═════ ENTRIES SUPPLIED ═════

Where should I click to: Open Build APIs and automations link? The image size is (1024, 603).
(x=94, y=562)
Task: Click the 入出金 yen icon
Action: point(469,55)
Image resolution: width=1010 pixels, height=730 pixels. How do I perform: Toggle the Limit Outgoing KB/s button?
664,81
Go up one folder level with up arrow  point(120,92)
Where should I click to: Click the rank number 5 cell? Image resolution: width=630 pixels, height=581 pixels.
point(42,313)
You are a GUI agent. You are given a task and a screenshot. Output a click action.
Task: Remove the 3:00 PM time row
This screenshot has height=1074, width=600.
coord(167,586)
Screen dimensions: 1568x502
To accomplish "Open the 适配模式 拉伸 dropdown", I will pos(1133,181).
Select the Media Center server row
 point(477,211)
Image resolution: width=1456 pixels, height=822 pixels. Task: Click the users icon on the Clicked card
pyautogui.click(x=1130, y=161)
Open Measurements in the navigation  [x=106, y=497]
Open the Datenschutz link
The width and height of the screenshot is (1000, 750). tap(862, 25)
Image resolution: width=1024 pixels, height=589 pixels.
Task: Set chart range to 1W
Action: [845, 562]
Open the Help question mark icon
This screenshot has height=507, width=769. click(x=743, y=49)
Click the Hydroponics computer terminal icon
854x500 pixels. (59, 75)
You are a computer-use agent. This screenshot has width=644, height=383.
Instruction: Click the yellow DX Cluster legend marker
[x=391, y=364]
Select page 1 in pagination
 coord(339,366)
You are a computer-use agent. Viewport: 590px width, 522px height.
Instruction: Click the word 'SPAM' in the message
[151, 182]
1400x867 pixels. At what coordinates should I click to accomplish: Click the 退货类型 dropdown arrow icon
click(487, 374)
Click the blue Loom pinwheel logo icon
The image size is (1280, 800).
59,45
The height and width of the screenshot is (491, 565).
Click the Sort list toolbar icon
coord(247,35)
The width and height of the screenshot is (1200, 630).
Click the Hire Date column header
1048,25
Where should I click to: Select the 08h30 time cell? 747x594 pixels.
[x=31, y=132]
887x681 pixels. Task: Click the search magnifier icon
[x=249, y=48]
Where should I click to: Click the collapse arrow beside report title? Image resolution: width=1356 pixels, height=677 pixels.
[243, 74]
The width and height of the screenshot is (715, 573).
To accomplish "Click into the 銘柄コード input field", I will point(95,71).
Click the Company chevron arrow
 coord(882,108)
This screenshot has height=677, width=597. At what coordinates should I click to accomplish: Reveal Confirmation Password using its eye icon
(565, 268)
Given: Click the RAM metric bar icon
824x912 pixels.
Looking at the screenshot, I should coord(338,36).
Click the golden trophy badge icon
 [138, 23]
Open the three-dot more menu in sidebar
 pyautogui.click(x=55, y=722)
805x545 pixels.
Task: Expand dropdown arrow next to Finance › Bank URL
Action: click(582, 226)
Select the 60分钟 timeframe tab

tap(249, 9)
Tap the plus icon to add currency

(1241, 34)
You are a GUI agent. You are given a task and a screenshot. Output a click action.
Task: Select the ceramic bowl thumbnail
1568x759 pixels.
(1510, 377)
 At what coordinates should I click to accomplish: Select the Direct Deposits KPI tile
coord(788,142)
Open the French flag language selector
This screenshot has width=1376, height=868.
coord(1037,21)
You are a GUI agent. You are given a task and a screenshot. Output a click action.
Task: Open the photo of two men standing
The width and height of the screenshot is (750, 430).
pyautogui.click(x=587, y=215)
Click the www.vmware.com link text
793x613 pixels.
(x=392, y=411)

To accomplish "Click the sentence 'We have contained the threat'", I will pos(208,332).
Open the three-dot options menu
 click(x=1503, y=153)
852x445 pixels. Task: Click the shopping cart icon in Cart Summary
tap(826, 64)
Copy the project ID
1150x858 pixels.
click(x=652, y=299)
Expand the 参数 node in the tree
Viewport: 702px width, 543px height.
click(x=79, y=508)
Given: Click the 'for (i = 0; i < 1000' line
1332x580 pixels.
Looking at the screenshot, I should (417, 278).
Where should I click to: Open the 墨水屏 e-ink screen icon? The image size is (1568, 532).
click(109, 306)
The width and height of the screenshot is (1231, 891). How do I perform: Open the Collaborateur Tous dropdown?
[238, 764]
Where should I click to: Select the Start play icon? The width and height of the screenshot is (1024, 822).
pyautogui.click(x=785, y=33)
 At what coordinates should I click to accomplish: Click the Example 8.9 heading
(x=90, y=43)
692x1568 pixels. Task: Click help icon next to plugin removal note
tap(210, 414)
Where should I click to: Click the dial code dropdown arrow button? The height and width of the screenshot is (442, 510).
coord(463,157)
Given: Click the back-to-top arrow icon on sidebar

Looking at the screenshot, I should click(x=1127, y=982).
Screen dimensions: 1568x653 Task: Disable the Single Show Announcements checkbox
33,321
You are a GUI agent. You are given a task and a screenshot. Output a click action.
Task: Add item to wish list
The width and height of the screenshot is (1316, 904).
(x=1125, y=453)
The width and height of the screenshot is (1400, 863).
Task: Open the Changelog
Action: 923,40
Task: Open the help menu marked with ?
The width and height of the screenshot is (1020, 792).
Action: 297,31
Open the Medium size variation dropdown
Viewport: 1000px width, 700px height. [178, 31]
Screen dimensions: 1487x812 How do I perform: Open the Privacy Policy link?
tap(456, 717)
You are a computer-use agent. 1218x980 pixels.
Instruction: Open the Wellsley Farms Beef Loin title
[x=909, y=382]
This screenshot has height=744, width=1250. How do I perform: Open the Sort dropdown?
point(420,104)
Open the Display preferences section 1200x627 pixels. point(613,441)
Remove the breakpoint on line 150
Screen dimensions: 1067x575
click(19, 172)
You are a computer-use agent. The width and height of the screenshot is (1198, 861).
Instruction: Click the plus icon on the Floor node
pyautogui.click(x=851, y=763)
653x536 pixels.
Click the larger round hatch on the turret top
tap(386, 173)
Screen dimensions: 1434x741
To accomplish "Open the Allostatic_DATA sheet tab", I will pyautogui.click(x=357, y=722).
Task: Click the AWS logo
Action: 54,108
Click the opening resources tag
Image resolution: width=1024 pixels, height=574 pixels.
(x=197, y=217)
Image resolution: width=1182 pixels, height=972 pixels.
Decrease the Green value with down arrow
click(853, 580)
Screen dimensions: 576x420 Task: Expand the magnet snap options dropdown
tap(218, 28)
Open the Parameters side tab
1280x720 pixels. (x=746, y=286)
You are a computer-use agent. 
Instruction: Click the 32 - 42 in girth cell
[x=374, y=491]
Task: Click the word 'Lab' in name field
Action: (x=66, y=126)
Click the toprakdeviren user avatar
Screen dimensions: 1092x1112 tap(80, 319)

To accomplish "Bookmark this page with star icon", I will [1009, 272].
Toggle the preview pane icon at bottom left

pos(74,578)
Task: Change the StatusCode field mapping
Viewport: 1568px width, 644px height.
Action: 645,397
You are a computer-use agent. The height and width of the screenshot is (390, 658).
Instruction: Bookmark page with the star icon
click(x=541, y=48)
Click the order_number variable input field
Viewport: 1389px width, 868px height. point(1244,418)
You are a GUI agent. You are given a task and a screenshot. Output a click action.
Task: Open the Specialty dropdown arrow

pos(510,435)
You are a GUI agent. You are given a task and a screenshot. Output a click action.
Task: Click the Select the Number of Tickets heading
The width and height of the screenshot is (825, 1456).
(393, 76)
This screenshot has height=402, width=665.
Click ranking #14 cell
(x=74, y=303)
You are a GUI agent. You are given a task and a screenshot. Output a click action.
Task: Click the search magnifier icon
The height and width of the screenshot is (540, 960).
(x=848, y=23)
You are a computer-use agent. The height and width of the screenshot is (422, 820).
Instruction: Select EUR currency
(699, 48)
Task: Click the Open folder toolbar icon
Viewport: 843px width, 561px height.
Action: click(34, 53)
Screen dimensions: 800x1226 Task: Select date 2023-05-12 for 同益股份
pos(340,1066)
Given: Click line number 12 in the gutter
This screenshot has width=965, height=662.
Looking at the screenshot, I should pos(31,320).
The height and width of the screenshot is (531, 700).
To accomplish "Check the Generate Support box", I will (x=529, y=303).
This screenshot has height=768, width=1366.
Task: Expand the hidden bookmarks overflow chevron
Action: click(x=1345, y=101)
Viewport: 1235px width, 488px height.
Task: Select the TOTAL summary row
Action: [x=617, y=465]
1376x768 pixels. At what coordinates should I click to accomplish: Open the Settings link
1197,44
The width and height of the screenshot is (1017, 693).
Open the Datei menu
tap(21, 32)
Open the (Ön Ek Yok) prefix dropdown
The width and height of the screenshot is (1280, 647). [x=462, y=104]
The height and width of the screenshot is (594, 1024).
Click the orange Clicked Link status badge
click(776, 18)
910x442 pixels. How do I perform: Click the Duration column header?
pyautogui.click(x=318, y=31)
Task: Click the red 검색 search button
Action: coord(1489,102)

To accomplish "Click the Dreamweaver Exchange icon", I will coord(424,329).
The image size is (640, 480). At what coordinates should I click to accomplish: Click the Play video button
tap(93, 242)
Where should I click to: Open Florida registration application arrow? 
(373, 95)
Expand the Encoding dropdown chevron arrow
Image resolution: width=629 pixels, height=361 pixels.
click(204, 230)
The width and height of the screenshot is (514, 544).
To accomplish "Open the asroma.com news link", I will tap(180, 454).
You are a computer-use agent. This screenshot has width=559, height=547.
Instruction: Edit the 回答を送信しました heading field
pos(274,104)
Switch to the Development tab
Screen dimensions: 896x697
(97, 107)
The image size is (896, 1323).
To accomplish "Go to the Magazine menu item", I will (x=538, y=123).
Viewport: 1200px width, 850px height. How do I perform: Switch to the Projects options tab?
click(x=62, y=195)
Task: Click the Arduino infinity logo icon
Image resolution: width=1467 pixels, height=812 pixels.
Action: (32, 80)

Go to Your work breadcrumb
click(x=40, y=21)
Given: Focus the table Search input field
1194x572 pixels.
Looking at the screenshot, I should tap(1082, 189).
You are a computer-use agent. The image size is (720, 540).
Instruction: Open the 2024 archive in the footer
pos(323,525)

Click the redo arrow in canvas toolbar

═════

▸ **INSTRUCTIONS FOR THE TASK**
Scan the listing above. Collect all lines with the word "item".

▸ **ANSWER FOR THE TASK**
Task: Add item to wish list
To accomplish "Go to the Magazine menu item", I will (x=538, y=123).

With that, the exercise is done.